**TASK DETAILS**
Reproduce the lines of the items below verbatim, from the line with "Task: Click the Feb '24 bar showing 3.8" through the end of the items, including both ends. Omit the pictures from your answer.

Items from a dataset
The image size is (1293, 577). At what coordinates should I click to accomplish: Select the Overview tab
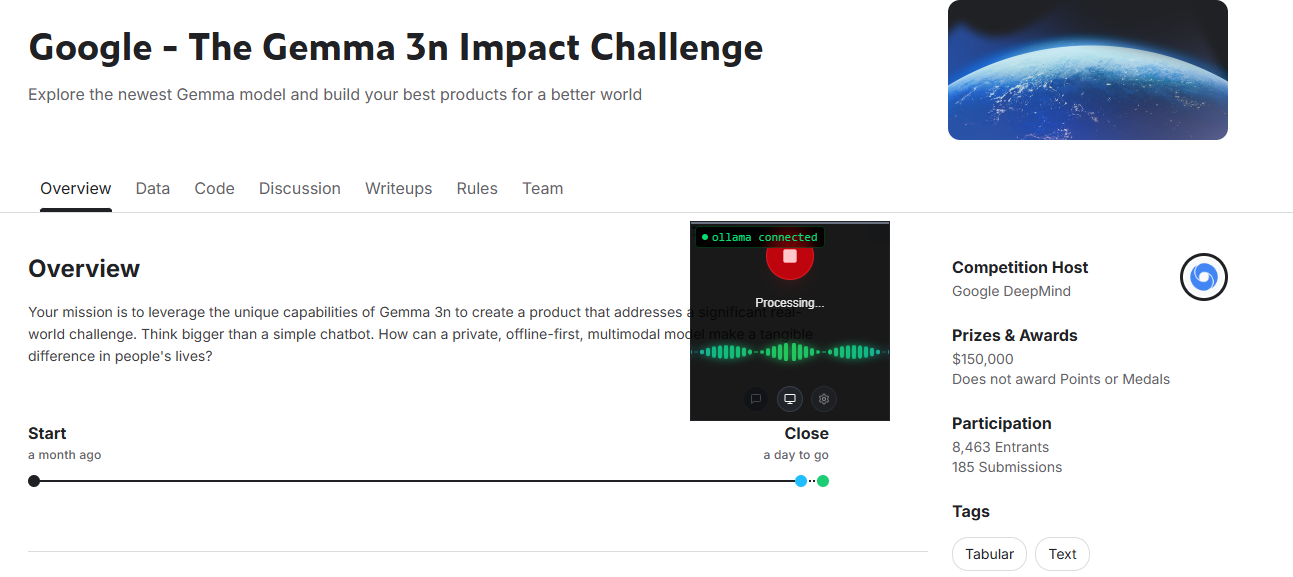pyautogui.click(x=76, y=188)
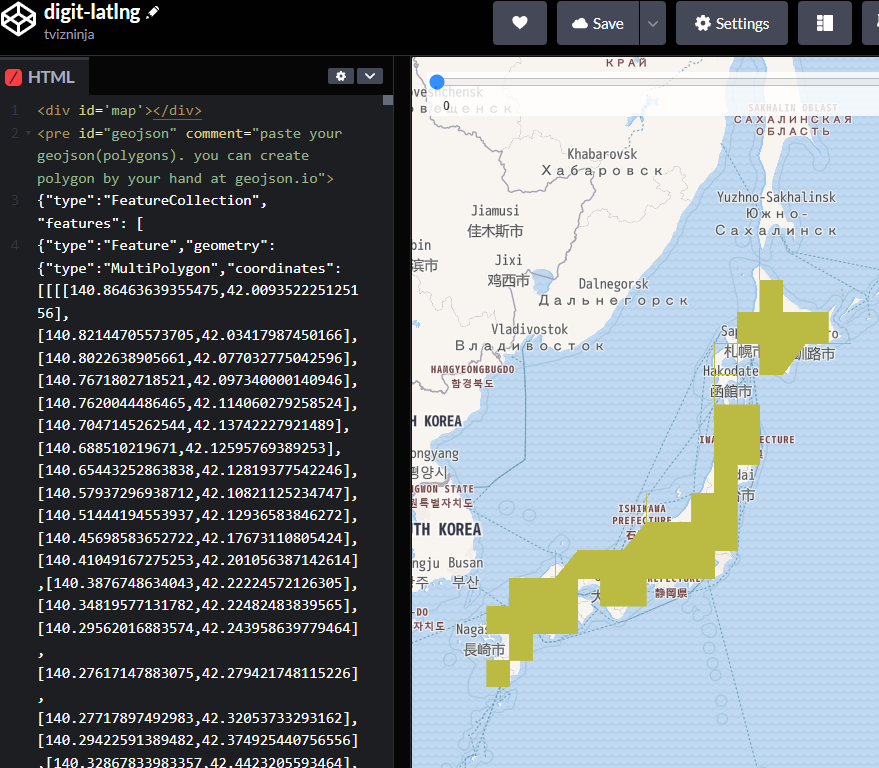879x768 pixels.
Task: Click the slider handle showing value 0
Action: point(437,82)
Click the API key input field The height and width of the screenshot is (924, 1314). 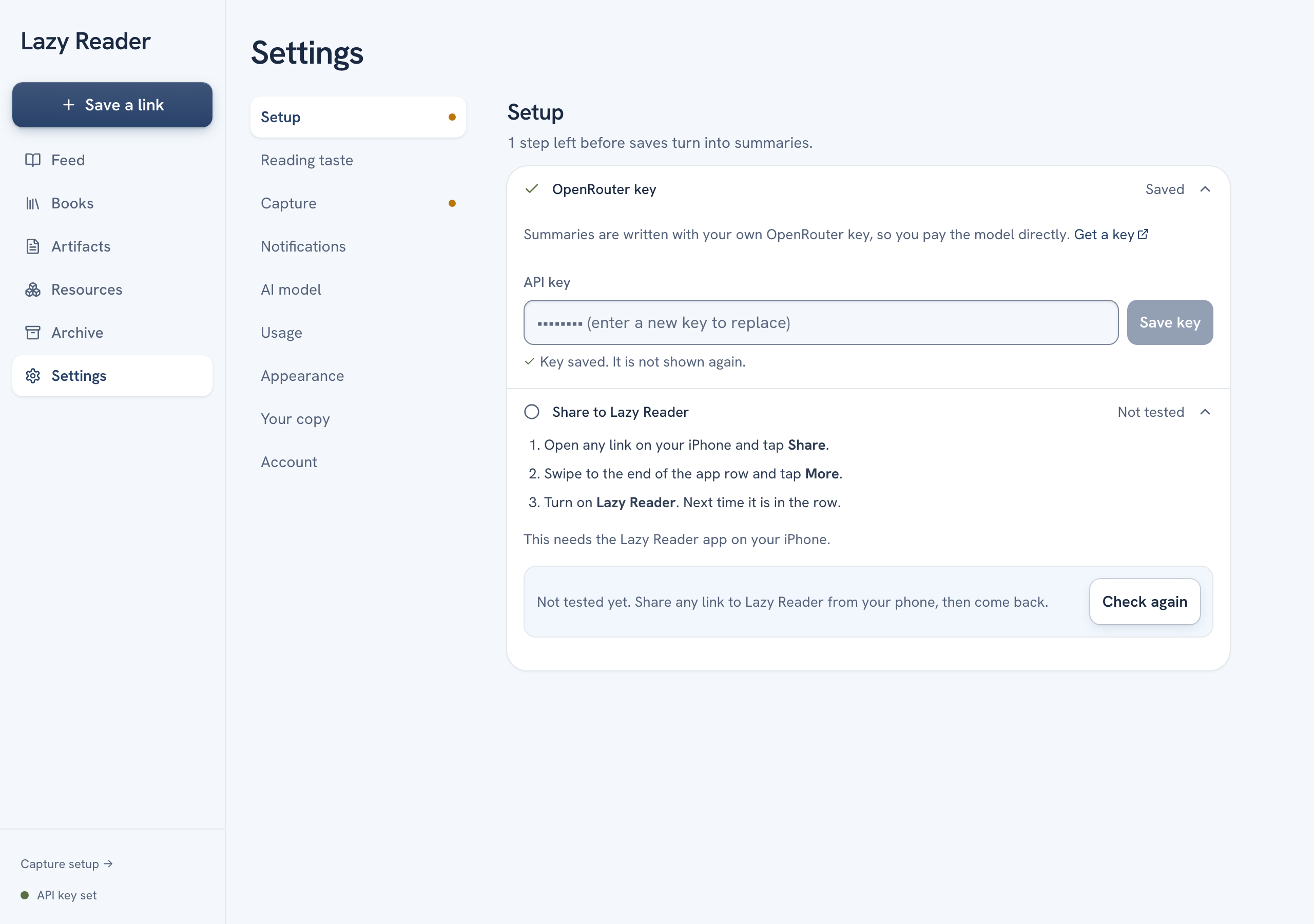coord(821,322)
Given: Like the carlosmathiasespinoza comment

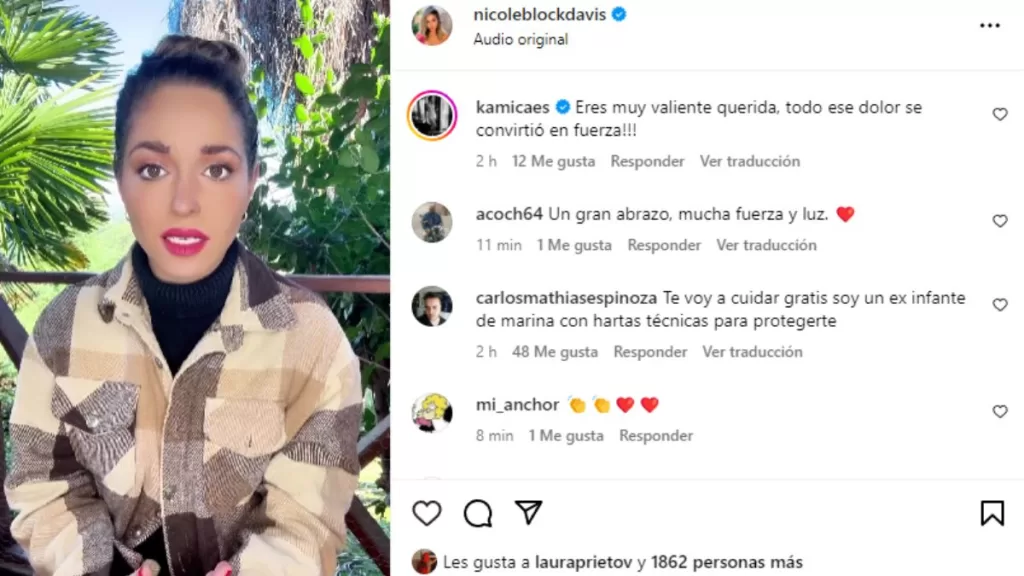Looking at the screenshot, I should [1000, 304].

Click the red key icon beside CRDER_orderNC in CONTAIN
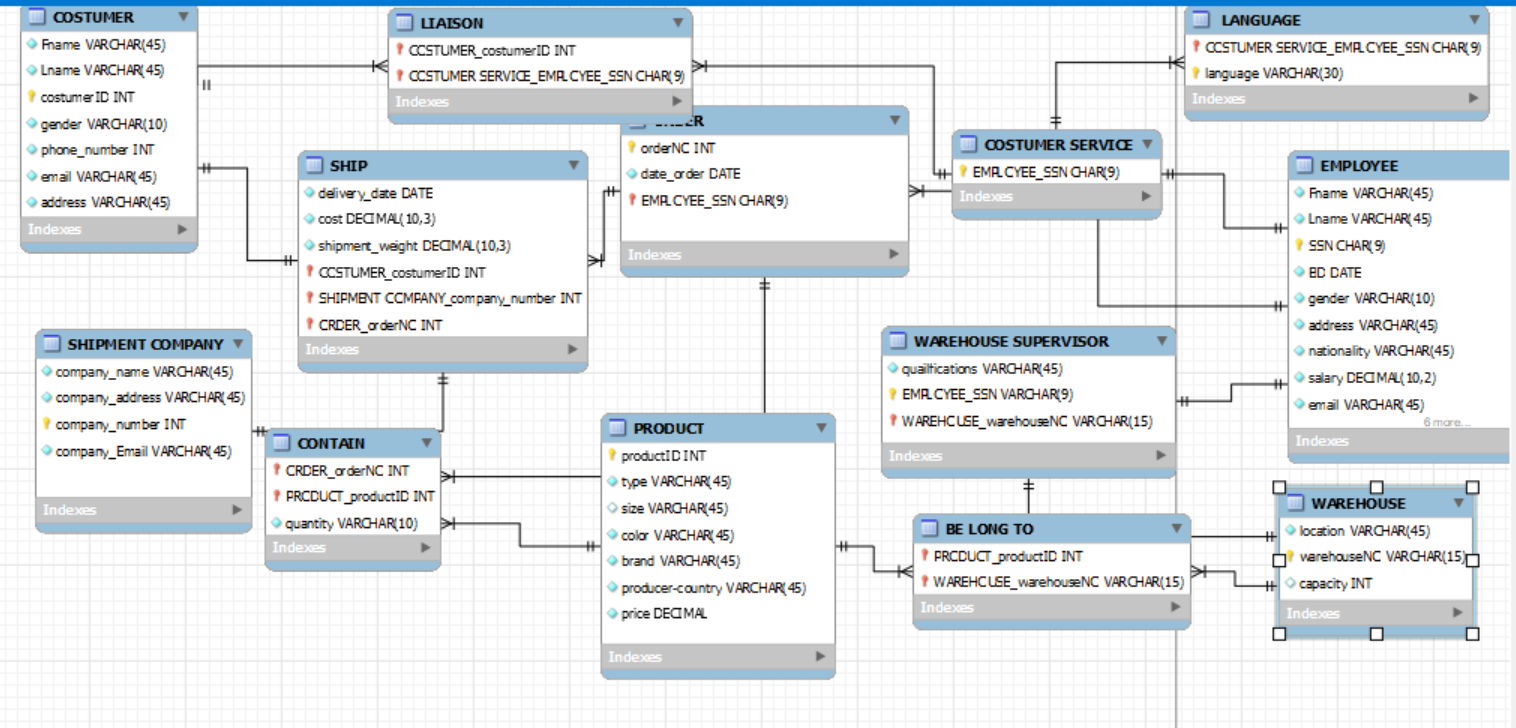(x=277, y=470)
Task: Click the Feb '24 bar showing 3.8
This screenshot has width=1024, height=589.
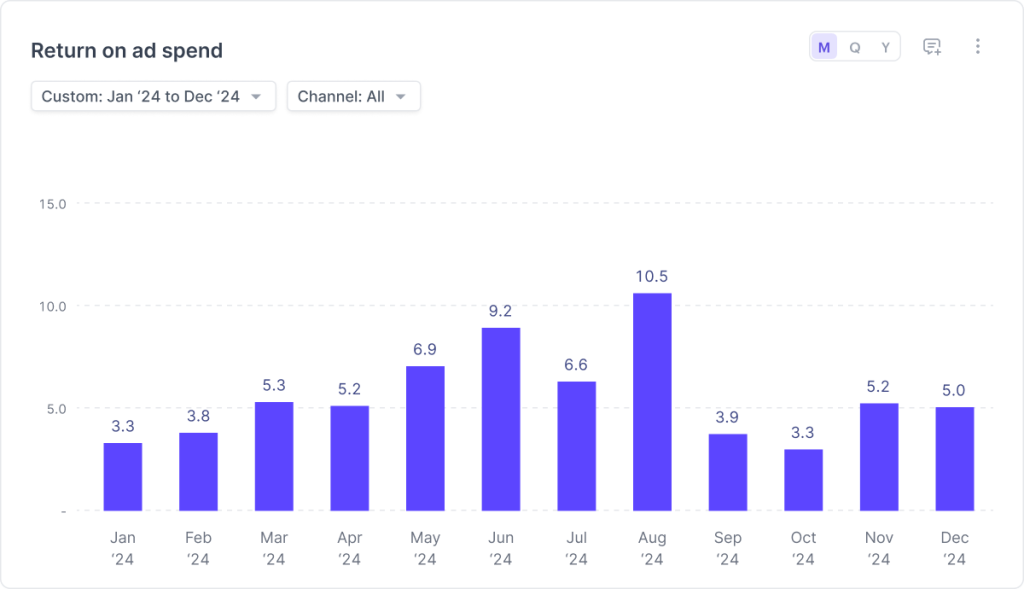Action: (x=198, y=472)
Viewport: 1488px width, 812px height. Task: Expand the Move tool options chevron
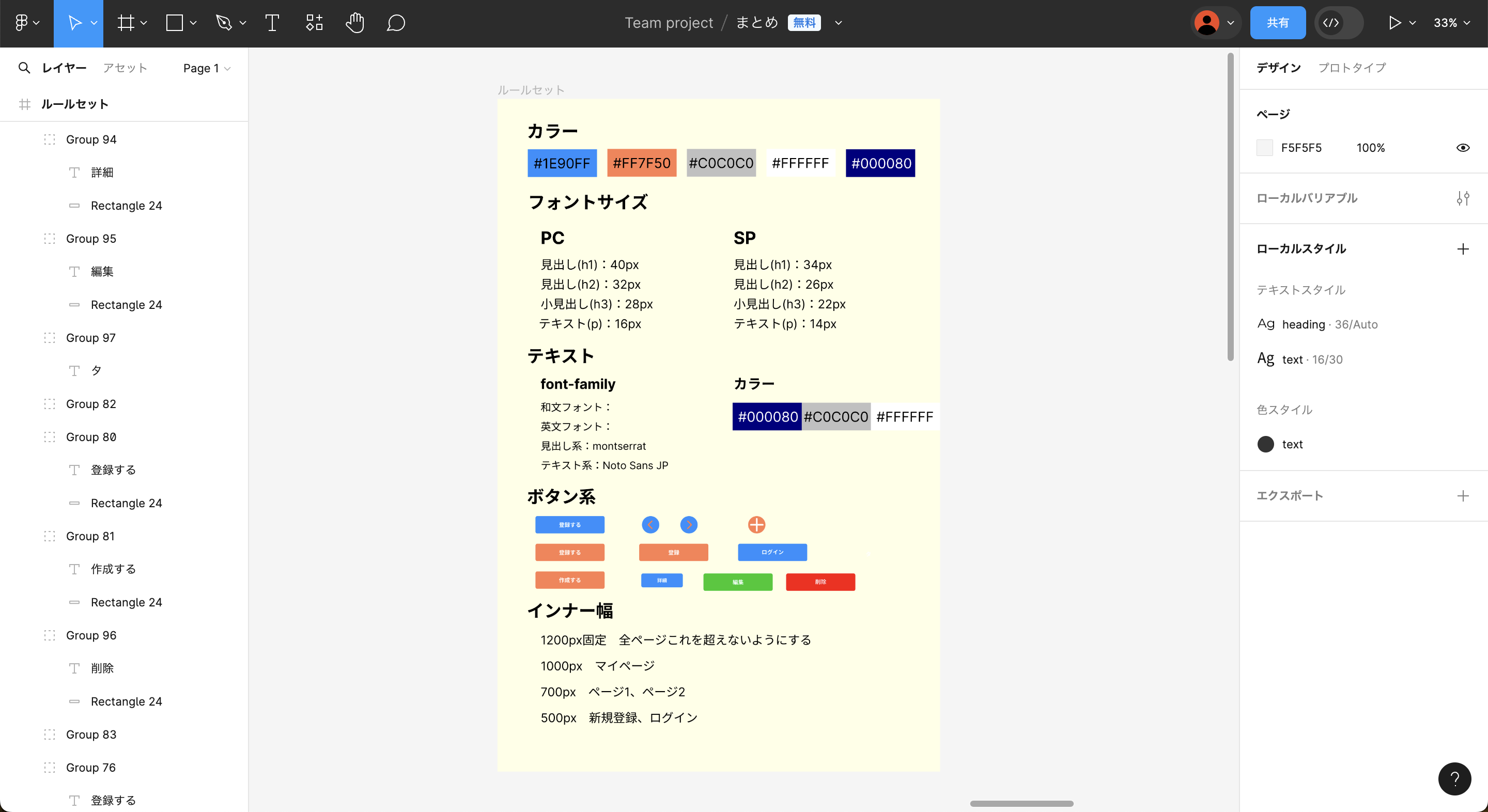pos(94,23)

**ANSWER TO THE TASK**
Task: Click the Feb '24 bar showing 3.8
This screenshot has width=1024, height=589.
Action: (x=198, y=472)
Viewport: 1488px width, 812px height. Task: Expand the Move tool options chevron
pos(94,23)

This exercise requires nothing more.